■ Work item ■
With nothing added and nothing dropped, write out all of the entries below.

Stored records:

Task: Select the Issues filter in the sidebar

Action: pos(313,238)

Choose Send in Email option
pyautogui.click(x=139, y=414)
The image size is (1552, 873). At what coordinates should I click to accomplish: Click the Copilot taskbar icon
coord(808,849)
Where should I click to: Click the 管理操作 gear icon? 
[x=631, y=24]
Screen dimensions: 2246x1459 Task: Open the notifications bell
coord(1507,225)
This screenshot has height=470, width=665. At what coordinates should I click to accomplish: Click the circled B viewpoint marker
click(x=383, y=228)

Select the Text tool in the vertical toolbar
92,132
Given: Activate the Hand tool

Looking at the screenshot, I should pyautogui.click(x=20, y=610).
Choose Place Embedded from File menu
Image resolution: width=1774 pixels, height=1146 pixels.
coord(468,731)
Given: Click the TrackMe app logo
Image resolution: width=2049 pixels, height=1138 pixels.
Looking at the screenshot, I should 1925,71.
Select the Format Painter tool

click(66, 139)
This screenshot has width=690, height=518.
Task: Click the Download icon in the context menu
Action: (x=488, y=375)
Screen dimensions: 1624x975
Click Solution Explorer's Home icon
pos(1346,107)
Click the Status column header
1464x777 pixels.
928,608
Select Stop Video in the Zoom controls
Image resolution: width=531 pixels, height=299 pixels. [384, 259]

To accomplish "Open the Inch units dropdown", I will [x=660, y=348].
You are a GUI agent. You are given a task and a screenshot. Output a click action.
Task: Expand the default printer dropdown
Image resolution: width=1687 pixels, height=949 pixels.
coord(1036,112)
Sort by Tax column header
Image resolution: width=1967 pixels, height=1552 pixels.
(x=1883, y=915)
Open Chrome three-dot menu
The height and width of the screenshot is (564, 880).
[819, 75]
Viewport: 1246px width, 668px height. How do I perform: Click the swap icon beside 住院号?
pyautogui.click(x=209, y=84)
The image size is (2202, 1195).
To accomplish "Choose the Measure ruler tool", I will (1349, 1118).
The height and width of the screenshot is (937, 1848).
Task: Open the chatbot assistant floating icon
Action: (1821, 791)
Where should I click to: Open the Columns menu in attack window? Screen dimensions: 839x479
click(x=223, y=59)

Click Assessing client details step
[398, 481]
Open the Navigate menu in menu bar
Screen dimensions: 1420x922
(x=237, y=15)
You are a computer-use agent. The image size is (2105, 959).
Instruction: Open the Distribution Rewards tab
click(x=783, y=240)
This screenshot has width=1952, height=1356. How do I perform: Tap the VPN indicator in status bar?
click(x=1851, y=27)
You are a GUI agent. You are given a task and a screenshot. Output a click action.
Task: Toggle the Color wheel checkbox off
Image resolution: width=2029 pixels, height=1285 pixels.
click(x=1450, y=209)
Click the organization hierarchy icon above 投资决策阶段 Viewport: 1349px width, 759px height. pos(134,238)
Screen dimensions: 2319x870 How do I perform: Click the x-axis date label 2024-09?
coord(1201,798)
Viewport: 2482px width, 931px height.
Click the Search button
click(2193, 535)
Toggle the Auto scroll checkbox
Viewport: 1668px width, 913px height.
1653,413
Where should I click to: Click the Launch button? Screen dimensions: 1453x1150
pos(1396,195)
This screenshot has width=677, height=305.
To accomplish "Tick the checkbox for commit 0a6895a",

■ Output ■
Task: Select the Issues filter in the sidebar

Action: pos(313,238)

Choose Send in Email option
pyautogui.click(x=139, y=414)
The image size is (1552, 873). At what coordinates should I click to accomplish: Click the Copilot taskbar icon
coord(808,849)
Where should I click to: Click the 管理操作 gear icon? 
[x=631, y=24]
Screen dimensions: 2246x1459 Task: Open the notifications bell
coord(1507,225)
This screenshot has height=470, width=665. At what coordinates should I click to accomplish: Click the circled B viewpoint marker
click(x=383, y=228)

Select the Text tool in the vertical toolbar
92,132
Given: Activate the Hand tool

Looking at the screenshot, I should pyautogui.click(x=20, y=610).
Choose Place Embedded from File menu
Image resolution: width=1774 pixels, height=1146 pixels.
coord(468,731)
Given: Click the TrackMe app logo
Image resolution: width=2049 pixels, height=1138 pixels.
Looking at the screenshot, I should 1925,71.
Select the Format Painter tool

click(66, 139)
This screenshot has width=690, height=518.
Task: Click the Download icon in the context menu
Action: (x=488, y=375)
Screen dimensions: 1624x975
Click Solution Explorer's Home icon
pos(1346,107)
Click the Status column header
1464x777 pixels.
928,608
Select Stop Video in the Zoom controls
Image resolution: width=531 pixels, height=299 pixels. [384, 259]

To accomplish "Open the Inch units dropdown", I will [x=660, y=348].
You are a GUI agent. You are given a task and a screenshot. Output a click action.
Task: Expand the default printer dropdown
Image resolution: width=1687 pixels, height=949 pixels.
coord(1036,112)
Sort by Tax column header
Image resolution: width=1967 pixels, height=1552 pixels.
(x=1883, y=915)
Open Chrome three-dot menu
The height and width of the screenshot is (564, 880).
[819, 75]
Viewport: 1246px width, 668px height. How do I perform: Click the swap icon beside 住院号?
pyautogui.click(x=209, y=84)
The image size is (2202, 1195).
To accomplish "Choose the Measure ruler tool", I will (1349, 1118).
The height and width of the screenshot is (937, 1848).
Task: Open the chatbot assistant floating icon
Action: (1821, 791)
Where should I click to: Open the Columns menu in attack window? Screen dimensions: 839x479
click(x=223, y=59)

Click Assessing client details step
[398, 481]
Open the Navigate menu in menu bar
Screen dimensions: 1420x922
(x=237, y=15)
You are a computer-use agent. The image size is (2105, 959).
Instruction: Open the Distribution Rewards tab
click(x=783, y=240)
This screenshot has width=1952, height=1356. How do I perform: Tap the VPN indicator in status bar?
click(x=1851, y=27)
You are a GUI agent. You are given a task and a screenshot. Output a click action.
Task: Toggle the Color wheel checkbox off
Image resolution: width=2029 pixels, height=1285 pixels.
click(x=1450, y=209)
Click the organization hierarchy icon above 投资决策阶段 Viewport: 1349px width, 759px height. pos(134,238)
Screen dimensions: 2319x870 How do I perform: Click the x-axis date label 2024-09?
coord(1201,798)
Viewport: 2482px width, 931px height.
Click the Search button
click(2193, 535)
Toggle the Auto scroll checkbox
Viewport: 1668px width, 913px height.
1653,413
Where should I click to: Click the Launch button? Screen dimensions: 1453x1150
pos(1396,195)
This screenshot has width=677, height=305.
To accomplish "Tick the checkbox for commit 0a6895a",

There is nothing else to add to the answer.